An important component of investing is to purchase stock in reliable and profitable companies that pay you to own them. These payments can come in the form of dividends and/or share repurchases. As this article comparing the ARKF Dividend and XLF Dividend shows, often exciting new companies can dilute you while proven and profitable companies can enhance your investing income. ARKF is the popular new financials ETF while XLF is the S&P Financials ETF. While the former is full of novel new companies, the latter is loaded with financial powerhouses with long track-records of making money in good times and bad.
Getting to Know the Stock Market
In stock investing, there is a term known as the stock market. The stock market is a facility used by parties who need funding (companies) and parties who have funds (investors or investors). So, the company as the party that needs funding can obtain funds by releasing some of its shares to the public. The shares released by this company will later be purchased by investors to be re-managed in order to get results or profits.
Tips for Investing in the Stock Market
After knowing what the stock market is, you may become even more interested in investing in the stock market. However, as we mentioned earlier, making this investment must be accompanied by an understanding so that the investment you make does not end up in a loss.
Here are some tips that you can do to invest in the stock market.
• Choose a trusted stockbroker
Choosing a stockbroker is the most important decision you have to make when you start trading and investing in stocks. Focus on factors such as broker, portal or trading platform, and brokerage when you make your decision. Today, investments made in the stock market are often made through stockbrokers or trading platforms.
Especially in this modern era, trading platforms are the easiest choice to invest in the stock market. Stockbrokers have an important role, namely as a liaison between investors for buying and selling shares, bonds, and foreign currencies in the capital market.

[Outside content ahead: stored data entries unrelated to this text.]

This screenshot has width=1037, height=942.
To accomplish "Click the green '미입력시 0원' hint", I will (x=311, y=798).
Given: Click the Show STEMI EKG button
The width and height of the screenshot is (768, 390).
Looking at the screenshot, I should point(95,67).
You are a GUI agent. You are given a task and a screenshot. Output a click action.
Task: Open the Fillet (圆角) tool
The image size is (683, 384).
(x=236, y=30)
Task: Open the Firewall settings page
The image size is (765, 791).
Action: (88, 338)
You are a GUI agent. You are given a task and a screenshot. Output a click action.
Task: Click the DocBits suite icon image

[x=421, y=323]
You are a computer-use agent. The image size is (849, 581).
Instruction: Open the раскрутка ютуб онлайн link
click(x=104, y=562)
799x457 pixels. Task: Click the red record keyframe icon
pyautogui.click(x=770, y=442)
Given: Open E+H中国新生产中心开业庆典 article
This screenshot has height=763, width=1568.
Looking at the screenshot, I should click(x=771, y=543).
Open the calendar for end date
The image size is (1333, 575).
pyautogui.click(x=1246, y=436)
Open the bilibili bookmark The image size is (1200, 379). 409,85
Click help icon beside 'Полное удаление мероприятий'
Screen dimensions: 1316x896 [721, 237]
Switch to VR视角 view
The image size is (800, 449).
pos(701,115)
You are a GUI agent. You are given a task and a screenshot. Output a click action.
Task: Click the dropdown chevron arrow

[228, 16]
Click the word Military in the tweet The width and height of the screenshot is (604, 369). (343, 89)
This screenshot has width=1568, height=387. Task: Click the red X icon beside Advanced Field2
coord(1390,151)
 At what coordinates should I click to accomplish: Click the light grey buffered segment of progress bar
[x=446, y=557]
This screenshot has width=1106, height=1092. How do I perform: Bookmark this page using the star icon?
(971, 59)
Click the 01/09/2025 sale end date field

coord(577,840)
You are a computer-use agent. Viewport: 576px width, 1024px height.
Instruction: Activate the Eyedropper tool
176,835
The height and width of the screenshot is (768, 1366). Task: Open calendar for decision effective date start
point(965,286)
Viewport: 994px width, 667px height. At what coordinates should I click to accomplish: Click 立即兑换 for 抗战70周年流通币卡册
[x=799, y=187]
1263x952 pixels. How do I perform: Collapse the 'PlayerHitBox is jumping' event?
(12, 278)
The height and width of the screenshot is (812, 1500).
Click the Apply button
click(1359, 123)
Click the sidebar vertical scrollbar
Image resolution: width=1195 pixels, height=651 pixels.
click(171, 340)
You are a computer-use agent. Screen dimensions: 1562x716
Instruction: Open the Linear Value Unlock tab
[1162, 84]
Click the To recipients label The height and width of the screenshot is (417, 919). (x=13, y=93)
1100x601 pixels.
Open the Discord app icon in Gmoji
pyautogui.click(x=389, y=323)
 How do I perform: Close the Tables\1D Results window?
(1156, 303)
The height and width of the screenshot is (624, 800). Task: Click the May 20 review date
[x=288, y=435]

• Use stop loss on every trade
You need to know, stop loss is an order or an order to close a position that is useful for limiting losses to a certain value. By using stop losses, traders are able to limit unwanted losses. For example, you as a trader can choose the price at which your position will be squared automatically. We recommend using stop losses on all your trades at least in the early trading days.
• Avoid using margin
Margin trading is a facility provided by a securities company that allows its customers to buy shares beyond their capital capacity. This can happen because some capital is obtained from a loan from a securities company where the investor concerned opens a partner or becomes a customer. For beginners, you should avoid using this margin facility because it can result in severe losses.
• Stay away from derivative markets
Another stock market tips that you need to apply is to avoid the stock derivative market. By definition, a derivative is a contract or arrangement whose value or profit opportunity is related to the performance of another asset. The derivatives market can be described as a contract-based purchase with a fixed expiration date. The derivatives market consists mostly of futures contracts and reserve/alternative options only.